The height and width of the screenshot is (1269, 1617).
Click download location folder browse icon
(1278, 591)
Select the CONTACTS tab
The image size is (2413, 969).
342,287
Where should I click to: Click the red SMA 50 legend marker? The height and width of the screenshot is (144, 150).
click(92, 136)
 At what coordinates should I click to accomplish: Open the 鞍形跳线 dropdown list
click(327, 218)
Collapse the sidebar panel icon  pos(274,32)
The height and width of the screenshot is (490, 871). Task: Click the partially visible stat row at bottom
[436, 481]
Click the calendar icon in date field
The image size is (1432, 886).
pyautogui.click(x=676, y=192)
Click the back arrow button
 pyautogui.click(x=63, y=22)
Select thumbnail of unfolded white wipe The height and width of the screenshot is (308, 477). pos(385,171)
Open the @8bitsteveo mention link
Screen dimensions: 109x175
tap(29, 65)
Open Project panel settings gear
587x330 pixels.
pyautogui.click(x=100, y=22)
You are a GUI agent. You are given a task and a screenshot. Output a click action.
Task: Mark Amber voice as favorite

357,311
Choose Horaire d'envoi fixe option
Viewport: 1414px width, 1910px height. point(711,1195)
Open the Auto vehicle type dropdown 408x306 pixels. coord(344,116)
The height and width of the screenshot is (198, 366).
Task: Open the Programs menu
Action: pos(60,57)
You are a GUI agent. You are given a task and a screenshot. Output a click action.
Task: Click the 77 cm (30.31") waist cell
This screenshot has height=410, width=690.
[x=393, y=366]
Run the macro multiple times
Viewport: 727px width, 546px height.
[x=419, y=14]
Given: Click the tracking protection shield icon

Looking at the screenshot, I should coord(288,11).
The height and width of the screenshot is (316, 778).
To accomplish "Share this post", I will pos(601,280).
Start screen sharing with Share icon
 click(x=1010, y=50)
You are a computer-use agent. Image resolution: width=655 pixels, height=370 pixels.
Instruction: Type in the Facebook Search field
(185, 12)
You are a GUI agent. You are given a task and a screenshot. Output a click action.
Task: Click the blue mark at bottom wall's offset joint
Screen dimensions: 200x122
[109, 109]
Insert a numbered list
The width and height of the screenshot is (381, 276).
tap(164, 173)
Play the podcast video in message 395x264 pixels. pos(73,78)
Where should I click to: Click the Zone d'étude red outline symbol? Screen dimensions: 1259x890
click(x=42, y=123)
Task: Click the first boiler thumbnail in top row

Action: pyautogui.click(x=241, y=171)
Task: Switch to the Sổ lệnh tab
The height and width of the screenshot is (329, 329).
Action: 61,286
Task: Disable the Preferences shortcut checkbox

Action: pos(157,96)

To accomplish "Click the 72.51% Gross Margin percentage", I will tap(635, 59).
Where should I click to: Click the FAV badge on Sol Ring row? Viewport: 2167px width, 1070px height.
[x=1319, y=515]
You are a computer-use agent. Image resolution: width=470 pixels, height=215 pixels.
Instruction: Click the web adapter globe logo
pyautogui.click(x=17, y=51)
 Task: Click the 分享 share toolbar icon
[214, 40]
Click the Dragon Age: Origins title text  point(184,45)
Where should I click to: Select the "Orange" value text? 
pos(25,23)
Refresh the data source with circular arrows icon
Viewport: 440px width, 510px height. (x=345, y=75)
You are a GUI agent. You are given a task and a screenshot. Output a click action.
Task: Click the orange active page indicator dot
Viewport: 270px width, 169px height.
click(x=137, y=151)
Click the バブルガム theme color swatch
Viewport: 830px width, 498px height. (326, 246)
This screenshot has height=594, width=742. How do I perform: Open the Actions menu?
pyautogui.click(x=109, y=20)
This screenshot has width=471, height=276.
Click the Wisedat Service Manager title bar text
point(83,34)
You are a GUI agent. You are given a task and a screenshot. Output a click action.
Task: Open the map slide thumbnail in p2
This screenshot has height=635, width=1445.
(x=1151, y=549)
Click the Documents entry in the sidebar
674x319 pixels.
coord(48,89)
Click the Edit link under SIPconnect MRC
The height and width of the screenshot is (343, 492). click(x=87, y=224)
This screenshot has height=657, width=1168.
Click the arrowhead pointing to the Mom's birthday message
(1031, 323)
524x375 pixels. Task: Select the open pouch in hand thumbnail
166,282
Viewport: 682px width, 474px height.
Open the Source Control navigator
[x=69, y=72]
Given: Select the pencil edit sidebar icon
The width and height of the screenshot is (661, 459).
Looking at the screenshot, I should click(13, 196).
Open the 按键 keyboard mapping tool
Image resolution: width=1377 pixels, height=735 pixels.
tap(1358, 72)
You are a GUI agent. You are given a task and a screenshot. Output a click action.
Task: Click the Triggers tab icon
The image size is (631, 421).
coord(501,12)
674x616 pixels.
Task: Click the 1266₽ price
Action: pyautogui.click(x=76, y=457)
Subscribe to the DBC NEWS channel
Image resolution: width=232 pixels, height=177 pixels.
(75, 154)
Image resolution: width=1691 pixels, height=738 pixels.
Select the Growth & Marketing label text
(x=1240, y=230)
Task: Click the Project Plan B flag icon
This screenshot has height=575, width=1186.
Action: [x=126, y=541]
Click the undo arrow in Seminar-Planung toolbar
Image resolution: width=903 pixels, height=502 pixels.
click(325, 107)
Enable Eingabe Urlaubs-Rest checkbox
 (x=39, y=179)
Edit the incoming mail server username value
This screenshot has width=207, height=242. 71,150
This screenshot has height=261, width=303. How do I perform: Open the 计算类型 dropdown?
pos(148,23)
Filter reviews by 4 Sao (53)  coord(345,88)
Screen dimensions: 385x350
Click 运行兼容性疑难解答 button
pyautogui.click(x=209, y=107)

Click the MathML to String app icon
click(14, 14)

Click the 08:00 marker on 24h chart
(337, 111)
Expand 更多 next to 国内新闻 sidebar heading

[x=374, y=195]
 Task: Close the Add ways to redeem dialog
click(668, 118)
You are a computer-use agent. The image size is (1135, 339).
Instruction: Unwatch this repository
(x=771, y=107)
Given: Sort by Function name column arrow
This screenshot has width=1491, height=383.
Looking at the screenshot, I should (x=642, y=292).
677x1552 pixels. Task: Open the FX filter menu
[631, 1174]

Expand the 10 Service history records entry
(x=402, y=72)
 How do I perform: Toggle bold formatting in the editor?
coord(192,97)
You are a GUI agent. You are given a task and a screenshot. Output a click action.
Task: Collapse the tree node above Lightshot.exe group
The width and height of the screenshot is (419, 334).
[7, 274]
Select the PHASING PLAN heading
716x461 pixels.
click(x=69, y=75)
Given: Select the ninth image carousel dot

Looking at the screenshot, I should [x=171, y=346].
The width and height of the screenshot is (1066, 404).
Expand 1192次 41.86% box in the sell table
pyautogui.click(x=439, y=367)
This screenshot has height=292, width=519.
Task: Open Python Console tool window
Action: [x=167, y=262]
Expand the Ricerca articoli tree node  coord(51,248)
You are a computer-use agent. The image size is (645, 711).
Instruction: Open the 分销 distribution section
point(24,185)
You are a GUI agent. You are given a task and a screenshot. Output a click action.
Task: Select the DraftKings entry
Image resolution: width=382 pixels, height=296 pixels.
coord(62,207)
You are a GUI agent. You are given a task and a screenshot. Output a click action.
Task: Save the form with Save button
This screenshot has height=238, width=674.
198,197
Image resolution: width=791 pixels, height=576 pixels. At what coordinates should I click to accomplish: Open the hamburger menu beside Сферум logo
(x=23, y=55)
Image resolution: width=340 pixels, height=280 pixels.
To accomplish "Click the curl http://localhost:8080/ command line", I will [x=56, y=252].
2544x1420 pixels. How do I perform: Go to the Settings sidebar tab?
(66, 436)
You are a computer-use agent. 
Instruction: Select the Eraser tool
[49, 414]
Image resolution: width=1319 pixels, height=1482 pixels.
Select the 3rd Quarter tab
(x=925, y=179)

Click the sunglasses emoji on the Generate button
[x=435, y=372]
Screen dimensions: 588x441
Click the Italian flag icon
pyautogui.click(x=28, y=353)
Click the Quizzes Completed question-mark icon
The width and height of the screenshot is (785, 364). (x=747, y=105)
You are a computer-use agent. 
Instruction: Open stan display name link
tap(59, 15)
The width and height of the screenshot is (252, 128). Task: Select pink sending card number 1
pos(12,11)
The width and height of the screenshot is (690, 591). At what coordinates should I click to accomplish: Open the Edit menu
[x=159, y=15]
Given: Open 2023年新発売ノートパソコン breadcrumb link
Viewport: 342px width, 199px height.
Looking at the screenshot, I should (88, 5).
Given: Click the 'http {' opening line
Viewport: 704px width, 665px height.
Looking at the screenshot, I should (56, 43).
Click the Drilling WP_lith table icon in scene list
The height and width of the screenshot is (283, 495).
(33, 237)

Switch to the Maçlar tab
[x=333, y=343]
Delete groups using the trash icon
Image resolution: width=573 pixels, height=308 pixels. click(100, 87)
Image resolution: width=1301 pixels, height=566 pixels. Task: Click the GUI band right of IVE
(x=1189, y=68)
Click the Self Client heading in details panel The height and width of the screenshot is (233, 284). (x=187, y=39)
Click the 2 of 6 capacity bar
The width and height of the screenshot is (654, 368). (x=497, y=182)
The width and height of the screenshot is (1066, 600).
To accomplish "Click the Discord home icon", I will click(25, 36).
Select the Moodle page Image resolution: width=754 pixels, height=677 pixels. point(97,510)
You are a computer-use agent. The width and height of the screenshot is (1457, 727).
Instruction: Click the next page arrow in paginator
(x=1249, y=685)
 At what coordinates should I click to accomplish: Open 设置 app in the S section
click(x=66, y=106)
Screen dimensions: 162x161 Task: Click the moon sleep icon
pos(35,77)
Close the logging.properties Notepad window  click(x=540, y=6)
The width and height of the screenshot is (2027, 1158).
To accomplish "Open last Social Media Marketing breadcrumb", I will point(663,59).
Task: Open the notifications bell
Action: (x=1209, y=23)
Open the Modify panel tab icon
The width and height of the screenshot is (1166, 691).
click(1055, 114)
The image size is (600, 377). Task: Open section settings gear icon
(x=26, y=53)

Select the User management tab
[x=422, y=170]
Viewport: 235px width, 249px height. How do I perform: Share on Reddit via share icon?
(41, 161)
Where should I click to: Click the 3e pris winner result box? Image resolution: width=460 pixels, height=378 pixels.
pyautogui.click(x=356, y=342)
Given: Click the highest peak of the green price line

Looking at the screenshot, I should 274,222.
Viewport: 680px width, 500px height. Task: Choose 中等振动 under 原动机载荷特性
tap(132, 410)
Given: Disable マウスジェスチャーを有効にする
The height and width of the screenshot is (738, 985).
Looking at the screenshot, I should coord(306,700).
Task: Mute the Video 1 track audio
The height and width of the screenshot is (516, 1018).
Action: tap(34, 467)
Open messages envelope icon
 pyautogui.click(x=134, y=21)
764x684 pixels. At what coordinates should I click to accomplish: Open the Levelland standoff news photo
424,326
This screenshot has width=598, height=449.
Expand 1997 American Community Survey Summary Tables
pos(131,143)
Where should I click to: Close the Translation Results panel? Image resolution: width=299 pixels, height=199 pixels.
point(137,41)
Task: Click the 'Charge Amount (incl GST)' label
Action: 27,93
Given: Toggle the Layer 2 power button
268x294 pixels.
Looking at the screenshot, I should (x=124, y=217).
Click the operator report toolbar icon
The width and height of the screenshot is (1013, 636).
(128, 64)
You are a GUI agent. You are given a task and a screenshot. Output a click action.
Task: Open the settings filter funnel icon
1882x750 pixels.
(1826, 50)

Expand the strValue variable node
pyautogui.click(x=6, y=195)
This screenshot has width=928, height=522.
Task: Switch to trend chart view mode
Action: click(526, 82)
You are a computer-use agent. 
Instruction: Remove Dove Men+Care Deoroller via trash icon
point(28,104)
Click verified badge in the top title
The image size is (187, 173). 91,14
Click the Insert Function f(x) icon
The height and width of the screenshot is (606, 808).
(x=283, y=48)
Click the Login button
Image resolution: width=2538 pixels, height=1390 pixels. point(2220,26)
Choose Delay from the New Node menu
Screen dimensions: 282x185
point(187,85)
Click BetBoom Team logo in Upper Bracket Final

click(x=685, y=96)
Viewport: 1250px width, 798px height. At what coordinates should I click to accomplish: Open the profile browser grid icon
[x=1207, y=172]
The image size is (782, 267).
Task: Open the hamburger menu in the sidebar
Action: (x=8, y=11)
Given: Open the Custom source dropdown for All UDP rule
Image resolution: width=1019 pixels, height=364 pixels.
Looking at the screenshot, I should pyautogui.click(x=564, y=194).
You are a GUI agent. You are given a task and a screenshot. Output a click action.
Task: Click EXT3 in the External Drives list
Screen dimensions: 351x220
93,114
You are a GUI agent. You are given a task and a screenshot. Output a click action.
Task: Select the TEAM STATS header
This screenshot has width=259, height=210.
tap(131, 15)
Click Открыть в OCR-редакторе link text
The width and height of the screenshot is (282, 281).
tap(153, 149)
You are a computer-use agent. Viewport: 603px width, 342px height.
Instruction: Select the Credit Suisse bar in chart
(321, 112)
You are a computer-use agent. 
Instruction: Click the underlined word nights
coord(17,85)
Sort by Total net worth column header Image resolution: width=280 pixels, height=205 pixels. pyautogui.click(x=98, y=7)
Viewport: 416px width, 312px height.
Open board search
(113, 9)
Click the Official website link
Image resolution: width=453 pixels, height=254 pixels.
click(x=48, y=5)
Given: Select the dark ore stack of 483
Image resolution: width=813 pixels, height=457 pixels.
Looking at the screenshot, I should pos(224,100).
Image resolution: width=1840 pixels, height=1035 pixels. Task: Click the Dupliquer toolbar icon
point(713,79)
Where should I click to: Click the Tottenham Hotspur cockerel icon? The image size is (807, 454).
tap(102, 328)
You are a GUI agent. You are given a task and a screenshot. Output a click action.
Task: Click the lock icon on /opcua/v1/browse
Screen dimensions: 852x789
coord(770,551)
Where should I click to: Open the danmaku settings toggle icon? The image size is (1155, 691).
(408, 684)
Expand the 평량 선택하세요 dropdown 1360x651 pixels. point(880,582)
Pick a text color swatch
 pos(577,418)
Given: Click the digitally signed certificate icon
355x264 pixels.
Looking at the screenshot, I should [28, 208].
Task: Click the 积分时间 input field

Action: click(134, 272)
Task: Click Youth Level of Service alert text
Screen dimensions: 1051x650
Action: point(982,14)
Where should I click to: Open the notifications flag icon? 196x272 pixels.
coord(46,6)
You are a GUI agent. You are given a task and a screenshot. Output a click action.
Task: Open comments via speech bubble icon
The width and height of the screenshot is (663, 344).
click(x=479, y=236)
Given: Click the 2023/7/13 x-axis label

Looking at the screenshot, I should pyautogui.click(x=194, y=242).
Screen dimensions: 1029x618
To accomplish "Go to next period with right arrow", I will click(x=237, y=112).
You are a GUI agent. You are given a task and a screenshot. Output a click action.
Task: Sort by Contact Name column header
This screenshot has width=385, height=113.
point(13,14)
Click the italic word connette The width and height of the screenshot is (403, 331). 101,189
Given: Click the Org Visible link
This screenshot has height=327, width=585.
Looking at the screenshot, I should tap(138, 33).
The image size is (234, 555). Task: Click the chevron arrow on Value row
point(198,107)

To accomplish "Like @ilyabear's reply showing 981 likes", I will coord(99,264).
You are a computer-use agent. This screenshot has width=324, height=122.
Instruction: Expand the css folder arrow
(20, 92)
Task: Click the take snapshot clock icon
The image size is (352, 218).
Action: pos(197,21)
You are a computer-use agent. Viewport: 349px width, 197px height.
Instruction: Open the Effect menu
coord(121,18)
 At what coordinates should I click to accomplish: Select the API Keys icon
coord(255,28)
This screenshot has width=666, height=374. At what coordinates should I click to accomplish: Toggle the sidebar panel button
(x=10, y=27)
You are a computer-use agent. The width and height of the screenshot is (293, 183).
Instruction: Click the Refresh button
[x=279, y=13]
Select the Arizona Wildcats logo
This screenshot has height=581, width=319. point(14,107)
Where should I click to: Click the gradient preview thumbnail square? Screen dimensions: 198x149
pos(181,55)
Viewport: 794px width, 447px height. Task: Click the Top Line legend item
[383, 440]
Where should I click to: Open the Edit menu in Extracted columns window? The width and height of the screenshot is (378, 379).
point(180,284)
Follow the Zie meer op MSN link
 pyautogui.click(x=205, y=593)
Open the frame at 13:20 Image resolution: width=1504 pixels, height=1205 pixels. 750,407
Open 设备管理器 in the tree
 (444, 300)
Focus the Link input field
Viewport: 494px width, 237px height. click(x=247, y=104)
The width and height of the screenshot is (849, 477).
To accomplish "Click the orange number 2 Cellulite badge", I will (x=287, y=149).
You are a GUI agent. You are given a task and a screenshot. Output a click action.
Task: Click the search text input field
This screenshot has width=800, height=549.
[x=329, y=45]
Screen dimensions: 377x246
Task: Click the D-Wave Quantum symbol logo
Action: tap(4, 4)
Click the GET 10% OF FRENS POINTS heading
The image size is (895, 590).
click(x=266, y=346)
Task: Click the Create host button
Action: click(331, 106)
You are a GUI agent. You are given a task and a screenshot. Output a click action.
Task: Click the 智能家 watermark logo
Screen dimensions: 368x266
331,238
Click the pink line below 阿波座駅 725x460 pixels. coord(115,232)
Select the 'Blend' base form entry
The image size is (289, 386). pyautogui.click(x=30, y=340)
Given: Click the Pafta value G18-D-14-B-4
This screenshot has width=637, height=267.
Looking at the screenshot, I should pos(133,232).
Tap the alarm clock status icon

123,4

* **DIRECTION**:
Which lines in the items above contain the word "pink"? Copy each of those lines in full, and count only matches with the same case.

* **RESULT OF THE EXERCISE**:
The width and height of the screenshot is (252, 128). Task: Select pink sending card number 1
Click the pink line below 阿波座駅 725x460 pixels. coord(115,232)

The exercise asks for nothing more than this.